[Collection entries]
=====
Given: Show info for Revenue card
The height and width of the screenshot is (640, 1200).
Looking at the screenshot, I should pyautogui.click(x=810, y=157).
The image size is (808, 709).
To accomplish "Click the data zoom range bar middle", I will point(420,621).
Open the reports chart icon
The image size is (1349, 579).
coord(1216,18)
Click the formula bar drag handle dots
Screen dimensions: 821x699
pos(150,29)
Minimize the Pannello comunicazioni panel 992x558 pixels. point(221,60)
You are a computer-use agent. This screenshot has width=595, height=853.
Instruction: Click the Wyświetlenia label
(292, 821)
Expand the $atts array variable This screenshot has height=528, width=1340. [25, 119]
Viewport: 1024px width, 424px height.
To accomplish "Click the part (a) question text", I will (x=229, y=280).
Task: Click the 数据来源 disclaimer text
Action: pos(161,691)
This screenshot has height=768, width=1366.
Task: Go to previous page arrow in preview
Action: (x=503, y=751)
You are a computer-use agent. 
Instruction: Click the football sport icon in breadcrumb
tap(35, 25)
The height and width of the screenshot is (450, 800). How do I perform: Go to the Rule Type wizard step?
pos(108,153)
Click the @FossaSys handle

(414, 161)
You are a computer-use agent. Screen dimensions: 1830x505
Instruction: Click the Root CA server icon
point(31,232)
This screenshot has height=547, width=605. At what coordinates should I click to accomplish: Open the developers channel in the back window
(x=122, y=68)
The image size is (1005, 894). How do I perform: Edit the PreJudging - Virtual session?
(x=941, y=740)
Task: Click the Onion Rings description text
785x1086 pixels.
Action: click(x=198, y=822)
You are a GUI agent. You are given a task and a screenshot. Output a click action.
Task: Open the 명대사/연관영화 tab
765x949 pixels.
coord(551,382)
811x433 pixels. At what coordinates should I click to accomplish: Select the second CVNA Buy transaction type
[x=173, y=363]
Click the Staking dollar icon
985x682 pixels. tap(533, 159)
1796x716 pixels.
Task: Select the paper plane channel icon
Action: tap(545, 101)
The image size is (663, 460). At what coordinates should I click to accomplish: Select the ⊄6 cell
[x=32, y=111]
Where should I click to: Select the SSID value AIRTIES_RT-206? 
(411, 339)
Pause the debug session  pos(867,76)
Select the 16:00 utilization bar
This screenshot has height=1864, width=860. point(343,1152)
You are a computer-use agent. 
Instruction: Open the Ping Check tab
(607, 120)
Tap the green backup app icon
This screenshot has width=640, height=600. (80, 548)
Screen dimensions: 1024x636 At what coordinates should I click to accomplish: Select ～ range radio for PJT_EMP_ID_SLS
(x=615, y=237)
=====
How to complete this task
Your task is to retype all the records above with nothing left out.

Exercise response
Given: Show info for Revenue card
The height and width of the screenshot is (640, 1200).
Looking at the screenshot, I should pyautogui.click(x=810, y=157).
The image size is (808, 709).
To accomplish "Click the data zoom range bar middle", I will point(420,621).
Open the reports chart icon
The image size is (1349, 579).
coord(1216,18)
Click the formula bar drag handle dots
Screen dimensions: 821x699
pos(150,29)
Minimize the Pannello comunicazioni panel 992x558 pixels. point(221,60)
You are a computer-use agent. This screenshot has width=595, height=853.
Instruction: Click the Wyświetlenia label
(292, 821)
Expand the $atts array variable This screenshot has height=528, width=1340. [25, 119]
Viewport: 1024px width, 424px height.
To accomplish "Click the part (a) question text", I will (x=229, y=280).
Task: Click the 数据来源 disclaimer text
Action: pos(161,691)
This screenshot has height=768, width=1366.
Task: Go to previous page arrow in preview
Action: (x=503, y=751)
You are a computer-use agent. 
Instruction: Click the football sport icon in breadcrumb
tap(35, 25)
The height and width of the screenshot is (450, 800). How do I perform: Go to the Rule Type wizard step?
pos(108,153)
Click the @FossaSys handle

(414, 161)
You are a computer-use agent. Screen dimensions: 1830x505
Instruction: Click the Root CA server icon
point(31,232)
This screenshot has height=547, width=605. At what coordinates should I click to accomplish: Open the developers channel in the back window
(x=122, y=68)
The image size is (1005, 894). How do I perform: Edit the PreJudging - Virtual session?
(x=941, y=740)
Task: Click the Onion Rings description text
785x1086 pixels.
Action: click(x=198, y=822)
You are a GUI agent. You are given a task and a screenshot. Output a click action.
Task: Open the 명대사/연관영화 tab
765x949 pixels.
coord(551,382)
811x433 pixels. At what coordinates should I click to accomplish: Select the second CVNA Buy transaction type
[x=173, y=363]
Click the Staking dollar icon
985x682 pixels. tap(533, 159)
1796x716 pixels.
Task: Select the paper plane channel icon
Action: tap(545, 101)
The image size is (663, 460). At what coordinates should I click to accomplish: Select the ⊄6 cell
[x=32, y=111]
Where should I click to: Select the SSID value AIRTIES_RT-206? 
(411, 339)
Pause the debug session  pos(867,76)
Select the 16:00 utilization bar
This screenshot has height=1864, width=860. point(343,1152)
You are a computer-use agent. 
Instruction: Open the Ping Check tab
(607, 120)
Tap the green backup app icon
This screenshot has width=640, height=600. (80, 548)
Screen dimensions: 1024x636 At what coordinates should I click to accomplish: Select ～ range radio for PJT_EMP_ID_SLS
(x=615, y=237)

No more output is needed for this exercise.